Давай созвонимся...
Все просто: месяца три, если не четыре, не звонила я другу, который тяжело болеет. Не звонила, потому что... Тут можно было бы что-то оправдательное наплести про «чудовищную занятость», но честно — просто берегла себя.
Друг мой мне дорог. И мне правда больно слышать, как ему тяжело. Помочь не могу, никто не может — увы, свет стремительно меркнет, он видит все хуже. Ситуация трудная: он ведь и сострадание принимает с трудом. Чуть слышит дрожание в голосе — срывается. Иногда на крик. Ему трудно говорить с теми, кому лучше, чем ему. Он понимает, что и в этом не виноват никто, но круг замыкается: не звонить — плохо, звонить — еще хуже. Главная правда в том, что ему нужны эти звонки: так он понимает, что нужен, временно выпадает из своего уже привычного темного круга, заходит за его края, может даже развеселиться, пусть временно. Но я трусливо не звонила. Боясь боли.
...А в магазине рядом с домом за ночь случилось волшебство: его сказочно украсили.
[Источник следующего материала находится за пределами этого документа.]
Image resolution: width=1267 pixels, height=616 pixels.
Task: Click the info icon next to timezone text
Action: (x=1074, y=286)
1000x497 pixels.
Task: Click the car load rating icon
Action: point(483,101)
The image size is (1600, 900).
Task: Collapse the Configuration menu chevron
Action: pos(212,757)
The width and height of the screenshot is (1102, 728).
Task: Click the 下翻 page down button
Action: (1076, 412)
Лишь пухлый Дед Мороз кажется не по-новогоднему серьезным. Глаза его, такие живые, смотрят с укором. И в каком-то порыве, захватившим меня раскаянием, я наговорила сообщение-покаяние, пока не решившись позвонить. Сказала про трусость и страх. Про то, что дело не в занятости, а в подсознательном бережении себя, таком подлом, на самом-то деле...
И ответ прилетел быстро. Короткий, благодарный. С всепонимающим прощением настоящего друга. «Но давай созвонимся... однажды», — сказал он.
Так не сказал бы никто, кроме него. Созвониться однажды, пусть и не завтра, но как-нибудь — это свет того маяка дружбы, который он еще различает в сгущающейся тьме. ...Я позвоню. Преодолею трусость. До зимы — пара дней, мир уже готовится к новогодью. Самое время выйти из «зоны комфорта», перестать себя беречь и вспомнить, что дружба — это круглосуточно. Сделаю так! И вам, если тоже бежите от боли, посоветую того же.